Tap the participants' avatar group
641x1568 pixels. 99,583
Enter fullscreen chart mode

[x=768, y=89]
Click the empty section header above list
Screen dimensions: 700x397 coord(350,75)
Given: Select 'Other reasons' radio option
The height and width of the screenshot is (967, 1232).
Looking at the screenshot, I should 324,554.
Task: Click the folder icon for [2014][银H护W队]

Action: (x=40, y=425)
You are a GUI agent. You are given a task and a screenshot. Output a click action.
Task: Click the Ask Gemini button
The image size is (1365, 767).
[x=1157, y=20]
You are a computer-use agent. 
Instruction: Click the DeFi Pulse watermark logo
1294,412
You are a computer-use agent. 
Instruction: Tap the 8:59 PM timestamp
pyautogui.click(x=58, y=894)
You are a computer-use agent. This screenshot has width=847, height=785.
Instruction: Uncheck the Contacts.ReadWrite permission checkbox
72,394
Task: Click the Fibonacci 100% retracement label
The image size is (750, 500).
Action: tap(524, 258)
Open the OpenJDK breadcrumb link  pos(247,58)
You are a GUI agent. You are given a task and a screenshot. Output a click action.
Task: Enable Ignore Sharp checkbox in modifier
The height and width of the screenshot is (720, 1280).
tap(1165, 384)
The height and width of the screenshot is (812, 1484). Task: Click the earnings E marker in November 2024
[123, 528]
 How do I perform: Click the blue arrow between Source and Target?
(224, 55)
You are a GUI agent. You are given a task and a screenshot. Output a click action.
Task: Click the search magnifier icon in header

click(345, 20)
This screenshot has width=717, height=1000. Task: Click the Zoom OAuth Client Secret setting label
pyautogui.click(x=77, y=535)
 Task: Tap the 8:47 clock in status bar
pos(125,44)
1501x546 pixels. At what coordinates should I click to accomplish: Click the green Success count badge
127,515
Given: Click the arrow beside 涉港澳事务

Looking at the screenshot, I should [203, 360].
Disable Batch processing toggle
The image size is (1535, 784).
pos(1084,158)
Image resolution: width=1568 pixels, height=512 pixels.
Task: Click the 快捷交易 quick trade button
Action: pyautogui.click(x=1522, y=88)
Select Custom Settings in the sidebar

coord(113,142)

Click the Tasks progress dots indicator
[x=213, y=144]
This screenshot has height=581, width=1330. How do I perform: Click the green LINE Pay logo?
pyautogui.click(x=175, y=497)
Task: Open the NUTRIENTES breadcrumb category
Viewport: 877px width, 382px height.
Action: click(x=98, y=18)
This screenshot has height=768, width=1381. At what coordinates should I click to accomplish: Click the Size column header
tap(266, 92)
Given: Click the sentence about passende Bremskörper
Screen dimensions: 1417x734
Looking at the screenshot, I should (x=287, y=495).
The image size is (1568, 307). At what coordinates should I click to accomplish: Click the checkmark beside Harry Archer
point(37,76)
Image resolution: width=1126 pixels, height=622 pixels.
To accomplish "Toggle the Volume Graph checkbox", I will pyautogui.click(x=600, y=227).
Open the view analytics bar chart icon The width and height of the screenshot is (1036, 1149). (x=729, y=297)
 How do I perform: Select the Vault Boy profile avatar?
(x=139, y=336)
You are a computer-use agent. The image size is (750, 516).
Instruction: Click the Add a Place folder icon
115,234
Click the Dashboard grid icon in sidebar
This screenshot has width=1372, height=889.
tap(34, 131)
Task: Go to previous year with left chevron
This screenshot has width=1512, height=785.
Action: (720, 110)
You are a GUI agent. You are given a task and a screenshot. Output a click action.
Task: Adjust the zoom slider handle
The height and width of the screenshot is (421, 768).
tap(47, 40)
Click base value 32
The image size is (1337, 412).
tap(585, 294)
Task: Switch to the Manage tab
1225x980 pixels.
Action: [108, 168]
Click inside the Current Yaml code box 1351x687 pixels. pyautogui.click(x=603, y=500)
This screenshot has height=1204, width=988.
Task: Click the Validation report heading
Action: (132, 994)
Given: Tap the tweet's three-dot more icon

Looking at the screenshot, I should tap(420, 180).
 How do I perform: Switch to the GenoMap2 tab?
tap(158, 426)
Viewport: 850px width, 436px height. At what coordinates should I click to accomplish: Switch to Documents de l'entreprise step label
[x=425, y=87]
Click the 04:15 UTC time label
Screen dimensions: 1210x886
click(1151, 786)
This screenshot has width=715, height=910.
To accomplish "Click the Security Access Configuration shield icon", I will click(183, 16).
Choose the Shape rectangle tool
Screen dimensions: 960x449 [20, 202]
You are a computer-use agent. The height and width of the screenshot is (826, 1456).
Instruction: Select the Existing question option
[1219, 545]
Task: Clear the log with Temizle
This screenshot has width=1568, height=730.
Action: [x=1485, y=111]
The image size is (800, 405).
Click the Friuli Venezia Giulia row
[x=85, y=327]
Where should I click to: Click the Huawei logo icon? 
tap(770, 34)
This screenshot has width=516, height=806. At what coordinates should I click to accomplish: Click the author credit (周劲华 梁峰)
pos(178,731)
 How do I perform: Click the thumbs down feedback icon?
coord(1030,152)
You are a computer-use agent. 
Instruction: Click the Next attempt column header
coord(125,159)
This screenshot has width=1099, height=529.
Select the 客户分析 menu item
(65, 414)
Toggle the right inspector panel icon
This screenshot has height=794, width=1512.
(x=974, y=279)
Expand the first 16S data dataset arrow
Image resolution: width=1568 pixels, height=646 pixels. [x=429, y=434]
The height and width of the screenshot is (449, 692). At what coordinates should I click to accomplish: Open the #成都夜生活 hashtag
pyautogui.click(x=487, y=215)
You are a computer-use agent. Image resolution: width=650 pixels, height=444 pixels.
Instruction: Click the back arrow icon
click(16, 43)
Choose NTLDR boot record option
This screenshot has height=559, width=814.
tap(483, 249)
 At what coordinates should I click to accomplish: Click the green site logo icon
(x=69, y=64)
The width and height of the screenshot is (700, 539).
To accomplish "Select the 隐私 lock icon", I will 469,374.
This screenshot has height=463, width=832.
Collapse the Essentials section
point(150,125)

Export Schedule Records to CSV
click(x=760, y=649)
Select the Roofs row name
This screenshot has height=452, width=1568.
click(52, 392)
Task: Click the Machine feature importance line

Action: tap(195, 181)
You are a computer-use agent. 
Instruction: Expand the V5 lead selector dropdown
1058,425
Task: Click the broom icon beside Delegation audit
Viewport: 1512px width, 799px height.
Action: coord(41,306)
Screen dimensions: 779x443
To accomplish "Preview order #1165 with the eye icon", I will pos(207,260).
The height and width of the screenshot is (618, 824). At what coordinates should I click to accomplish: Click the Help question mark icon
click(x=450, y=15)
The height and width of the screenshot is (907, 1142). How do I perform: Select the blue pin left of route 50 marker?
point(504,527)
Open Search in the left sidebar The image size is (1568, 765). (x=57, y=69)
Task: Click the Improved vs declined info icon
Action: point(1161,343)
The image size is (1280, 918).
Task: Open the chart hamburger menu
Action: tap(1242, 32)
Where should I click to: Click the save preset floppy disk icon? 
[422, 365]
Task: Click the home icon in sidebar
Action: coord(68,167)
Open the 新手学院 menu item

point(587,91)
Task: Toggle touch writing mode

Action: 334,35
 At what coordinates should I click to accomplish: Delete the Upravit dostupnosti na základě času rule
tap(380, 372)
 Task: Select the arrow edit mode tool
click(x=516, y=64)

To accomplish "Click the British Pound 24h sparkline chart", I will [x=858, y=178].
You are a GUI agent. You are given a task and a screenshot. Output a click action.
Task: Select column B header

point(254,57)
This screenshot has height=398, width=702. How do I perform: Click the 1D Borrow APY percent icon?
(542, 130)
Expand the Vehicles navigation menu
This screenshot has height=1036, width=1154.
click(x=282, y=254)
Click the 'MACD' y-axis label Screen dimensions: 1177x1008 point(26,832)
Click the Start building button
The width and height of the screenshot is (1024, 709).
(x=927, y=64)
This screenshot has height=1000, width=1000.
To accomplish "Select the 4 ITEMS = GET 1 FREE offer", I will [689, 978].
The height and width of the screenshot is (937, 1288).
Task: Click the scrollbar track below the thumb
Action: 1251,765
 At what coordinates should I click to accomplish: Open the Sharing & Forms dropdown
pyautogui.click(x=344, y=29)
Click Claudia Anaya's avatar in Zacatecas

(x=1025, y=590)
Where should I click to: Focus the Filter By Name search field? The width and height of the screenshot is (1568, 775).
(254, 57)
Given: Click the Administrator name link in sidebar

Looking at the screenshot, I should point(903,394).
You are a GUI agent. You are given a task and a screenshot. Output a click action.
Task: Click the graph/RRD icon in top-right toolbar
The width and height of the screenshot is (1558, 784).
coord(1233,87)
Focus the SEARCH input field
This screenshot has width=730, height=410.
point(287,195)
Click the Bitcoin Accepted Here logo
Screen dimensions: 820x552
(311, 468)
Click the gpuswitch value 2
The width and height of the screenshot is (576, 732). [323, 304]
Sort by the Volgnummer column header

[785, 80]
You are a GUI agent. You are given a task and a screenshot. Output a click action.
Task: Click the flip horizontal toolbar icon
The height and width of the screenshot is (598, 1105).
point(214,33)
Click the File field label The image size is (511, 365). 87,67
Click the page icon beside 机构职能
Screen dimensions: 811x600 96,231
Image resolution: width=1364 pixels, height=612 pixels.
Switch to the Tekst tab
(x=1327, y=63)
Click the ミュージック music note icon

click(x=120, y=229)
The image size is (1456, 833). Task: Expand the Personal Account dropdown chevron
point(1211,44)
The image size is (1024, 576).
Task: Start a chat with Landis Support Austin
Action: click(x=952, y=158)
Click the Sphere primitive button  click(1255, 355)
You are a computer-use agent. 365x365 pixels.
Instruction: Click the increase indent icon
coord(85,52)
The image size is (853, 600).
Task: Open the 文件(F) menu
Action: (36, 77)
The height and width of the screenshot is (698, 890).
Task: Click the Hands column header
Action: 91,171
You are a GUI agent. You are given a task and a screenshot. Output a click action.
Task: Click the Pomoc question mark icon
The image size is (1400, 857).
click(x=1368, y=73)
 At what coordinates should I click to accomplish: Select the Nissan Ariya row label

☆ ☆ ☆

:: PROBLEM TO WORK ON ::
Emit an exact copy of the lines spanning the start of the records to the line containing "You are a computer-use agent. This", inclusive, and no other output.

:: ANSWER AREA ::
Tap the participants' avatar group
641x1568 pixels. 99,583
Enter fullscreen chart mode

[x=768, y=89]
Click the empty section header above list
Screen dimensions: 700x397 coord(350,75)
Given: Select 'Other reasons' radio option
The height and width of the screenshot is (967, 1232).
Looking at the screenshot, I should 324,554.
Task: Click the folder icon for [2014][银H护W队]

Action: (x=40, y=425)
You are a GUI agent. You are given a task and a screenshot. Output a click action.
Task: Click the Ask Gemini button
The image size is (1365, 767).
[x=1157, y=20]
You are a computer-use agent. 
Instruction: Click the DeFi Pulse watermark logo
1294,412
You are a computer-use agent. 
Instruction: Tap the 8:59 PM timestamp
pyautogui.click(x=58, y=894)
You are a computer-use agent. This screenshot has width=847, height=785.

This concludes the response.